Gold is expected to surge further once it breaks $1,901.80 an ounce, with the next target at $1,934.86, Economies.com added.
Trump’s tweet: Voter corruption to be revealed
On Saturday, a number of US media outlets predicted That Democratic presidential candidate Joe Biden would win the US presidential election with 270 electoral votes. But Mr Trump has so far refused to accept defeat, accusing the election of fraud.
The Trump campaign has filed lawsuits in several key battleground states where Biden won, asking local judges to either invalidate mail-in ballots or stop counting. This year, a record number of postal ballots were mailed due to the Novel Coronavirus pandemic.
Senior Trump campaign officials have said they would be willing to appeal to the Supreme Court if necessary if state courts rule against them. The Trump campaign has accused local election officials of not allowing their delegates to see the vote count and has alleged illegal voting took place in states including Michigan, Nevada and Pennsylvania.
States have until December 8 to resolve election disputes, including recounts and court arguments over the results. Members of the Electoral College will meet On December 14 to finalize the outcome.
US President Donald Trump has announced on Twitter that “ballot corruption will be revealed on Fox’s Sean Hannity show tonight at 9 pm (10 am Hong Kong time on 11 November)”.
In a pair of tweets earlier On Tuesday, Trump said, “We are making great progress and the results will come out next week to make America great again!” “We will win!” he wrote in another tweet.
On the night of November 7 local time, Mr Trump tweeted, quoting legal scholars, that “we have seen many sworn testimony that there was election fraud”.
U.S. Attorney General William Barr has authorized the Justice Department to investigate any “material allegations” of fraud in the 2020 election, the Hill reported Monday. Mr Barr wrote in a memo: “If there are clear and clearly credible allegations of irregularities, an investigation may be initiated. If the allegations are true, they could affect the outcome of a federal election in one state.”
Us media described the move as a policy shift by the Justice Department, which had previously advised prosecutors not to take public investigative steps until elections were over or results were confirmed.
A Justice Department official told NBC that Mr. Barr’s memo did not mean that “significant irregularities” had been confirmed in the election, but rather gave the department the authority to investigate whether there were clear and apparently credible allegations of irregularities. But if the allegations prove true, the investigation could affect the outcome of individual state elections.

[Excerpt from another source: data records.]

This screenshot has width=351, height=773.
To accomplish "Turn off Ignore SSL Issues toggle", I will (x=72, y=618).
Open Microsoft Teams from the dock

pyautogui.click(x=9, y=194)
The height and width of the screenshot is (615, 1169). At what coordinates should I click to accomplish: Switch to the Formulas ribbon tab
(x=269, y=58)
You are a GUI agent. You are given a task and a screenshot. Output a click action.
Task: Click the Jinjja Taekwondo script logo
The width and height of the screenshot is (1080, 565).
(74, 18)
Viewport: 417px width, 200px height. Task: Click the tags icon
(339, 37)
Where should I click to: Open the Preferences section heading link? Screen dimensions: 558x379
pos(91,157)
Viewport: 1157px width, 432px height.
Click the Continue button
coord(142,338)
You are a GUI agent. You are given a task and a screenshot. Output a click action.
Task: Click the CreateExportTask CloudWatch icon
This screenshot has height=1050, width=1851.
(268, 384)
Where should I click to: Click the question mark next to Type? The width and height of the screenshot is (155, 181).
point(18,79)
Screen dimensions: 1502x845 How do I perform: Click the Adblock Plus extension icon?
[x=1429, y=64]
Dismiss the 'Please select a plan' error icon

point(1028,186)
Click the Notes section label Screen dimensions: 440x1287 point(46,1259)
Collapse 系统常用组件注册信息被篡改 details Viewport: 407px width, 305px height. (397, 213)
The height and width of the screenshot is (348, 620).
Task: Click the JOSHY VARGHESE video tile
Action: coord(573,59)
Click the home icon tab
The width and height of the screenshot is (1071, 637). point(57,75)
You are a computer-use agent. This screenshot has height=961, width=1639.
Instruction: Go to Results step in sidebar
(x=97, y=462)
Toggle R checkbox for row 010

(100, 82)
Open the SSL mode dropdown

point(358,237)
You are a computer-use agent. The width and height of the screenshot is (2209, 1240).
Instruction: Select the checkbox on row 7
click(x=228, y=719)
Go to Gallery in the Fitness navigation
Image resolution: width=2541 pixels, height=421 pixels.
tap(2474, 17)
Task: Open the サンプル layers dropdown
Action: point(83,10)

“It is clear that no state has certified its election results,” Senate Majority Leader Mitch McConnell said in a speech on Monday. We have at least one or two states that are already doing recounts, and I believe the President should launch legal challenges in at least five states.”
Mr McConnell said the President had a “100 per cent right” to challenge the election results, with Republican lawmakers also siding with the White House.
Lindsey Graham, chairman of the Senate Judiciary Committee, said he would investigate “all credible allegations of voting irregularities and misconduct,” the Hill reported on Saturday.